Laura is the all-American high school girl – homecoming queen, community volunteer, recreational drug user and lover of a bevy of admirers, including the supernatural predator Bob, who – as she confides in her agoraphobic friend Harold – “has been having her since she was twelve”.
At the film’s halfway point Laura’s already figured out Bob’s identity, and she spends the second half accelerating her own obliteration, falling farther and farther towards the mythical Black Lodge like its many other lost and secret souls.
She is unable to hold it together, crying in class, her vision blurry, desperate for drugs to blot out her grief.
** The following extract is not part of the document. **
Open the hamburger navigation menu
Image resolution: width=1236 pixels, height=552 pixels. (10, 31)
Her chain-smoking mother Sarah Palmer (Lynch regular Grace Zabriskie) self-medicates, leaving her witless and unavailable for emotional support.
While it is revealed in the second season of the show that Leland Palmer, ‘possessed’ by a demonic entity known as ‘Bob’ was his daughter’s murderer, Twin Peaks: Fire Walk with Me allows Laura’s story to be told from her own perspective rather than through the (often conflicting) accounts of others who thought they knew her.
In retelling the tale, the film becomes much more of an honest, horrific examination of incestual sexual abuse and subsequent trauma than the television show allowed.